Treating Chronic Depression with Acupressure
In Traditional Chinese Medicine there already exists a comprehensive theory linking the body and mind.
November, 2006, Vol. 06, Issue 11
California Massage Bill Defeated
By Dixie Wall, Contributing Editor
Maneuvering through the legislative process can be a daunting task, and after almost three years of negotiating, advocating and waiting, it seems S.B.412 finally has been defeated. The goal of S.B.412 was to establish a voluntary, statewide certification program for California massage therapists.
If passed, the legislation would have reduced the many complications that continue to frustrate California massage therapists.These complications primarily are caused by the inconsistencies within California's many different current local and county regulatory systems. Instead of getting a permit from every city and/or county one might massage in, the proposed bill essentially would have created a voluntary, uniform process to certify a massage therapist's "portability" to work anywhere within the state.

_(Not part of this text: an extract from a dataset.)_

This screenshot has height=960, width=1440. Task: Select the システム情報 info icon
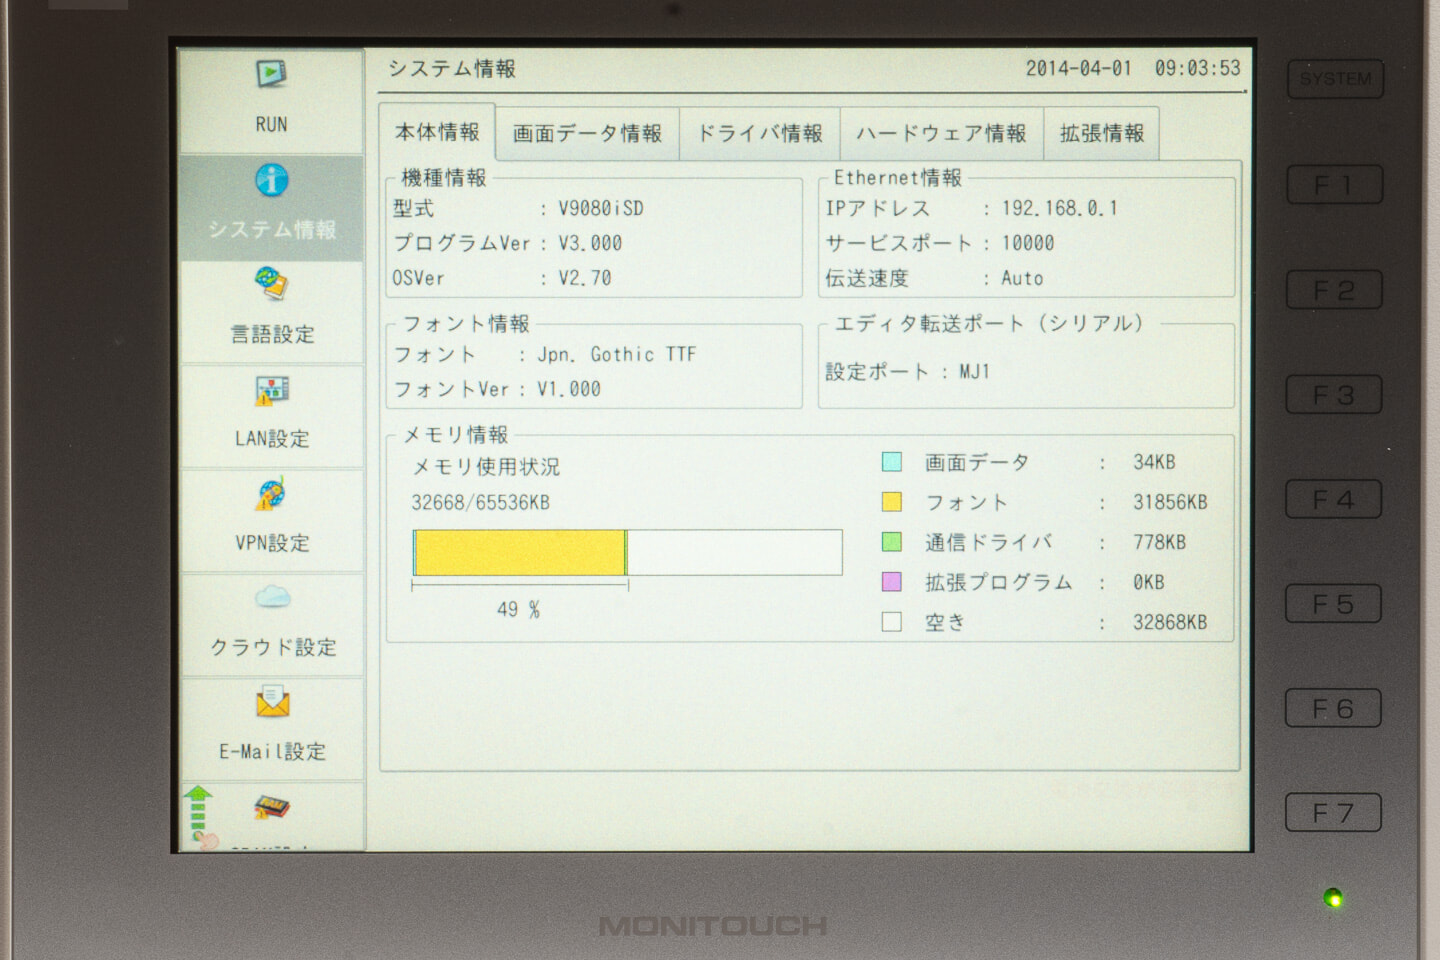271,181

In the early stages, there were many obstacles to overcome in trying to simultaneously please the different massage communities. But in the end, there was consensus in order to stand on common ground. A big obstacle finally was resolved by the creation of two separate tiers: a 250-hour educational requirement with the title "massage practitioner," and a second tier requiring 500 hours of education and use of the title "massage therapist." The other amendment debate was a grandfathering education-hour requirement, which was resolved with 500 hours after 2012 and/or the choice to not be licensed at all and just practice under the jurisdiction of the local city or county ordinances. While the process might seem simple by definition, the bill would have been the most complicated of its type in the nation.
The last debate on the floor came to a standstill as the California Chiropractic Association's lobbyists opposed the definition of "massage," including passive joint movement. The CCA had eight lobbyists on the floor insisting that, without a prescription from a medical doctor, this would be extremely dangerous to the public. (See "A Far Stretch" in the April 2006 issue or click here for the online version). When push came to shove, it seems the CCA had just enough clout to kill the bill, despite efforts from strong voices in the legislature advocating for the massage community.

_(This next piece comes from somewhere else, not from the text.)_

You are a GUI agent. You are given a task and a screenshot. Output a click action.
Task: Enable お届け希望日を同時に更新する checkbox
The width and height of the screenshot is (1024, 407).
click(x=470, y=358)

Beverly May, AMTA government chair and pioneer of the California state licensing movement, said the reason behind the battle centered on the CCA "flexing its muscles" to display to its membership that the CCA still has some muscle power in Sacramento. Two therapists from the AMTA California chapter gave Senator Liz Figueroa a demonstration of "passive joint movement" to show how unreasonable the demands actually were. May pointed out that "the most ridiculous part of the whole objection is that with the failure of the bill, massage therapists will still be free to practice the very techniques that are keeping it from passing."
The CCA convinced the legislators this meant massage therapists would be manipulating joints. However, the real manipulation was done by this chiropractic group. The CCA lobbyists made sure it was understood that the CCA's support for the re-election of specific legislators was contingent on opposing this bill.
The ABMP and the California chapter of the AMTA both would have withdrawn their support if the medical prescription demand had been passed. Both groups and current lobbyists will have to compromise and work together to further develop and perfect the legislation if it is to be reintroduced at some point. According to AMTA lobbyist Mark Rakich's observations, the experience will help any future laws involving our profession. What is clear here is that this profession is not politically organized enough or powerful enough to pass this type of vital legislation. Our association leaders need to work together to raise the money necessary to fund this type of vital legislation. While it remains impossible to please everyone interested, the bill did come a long way, but it's still difficult to predict what will happen next.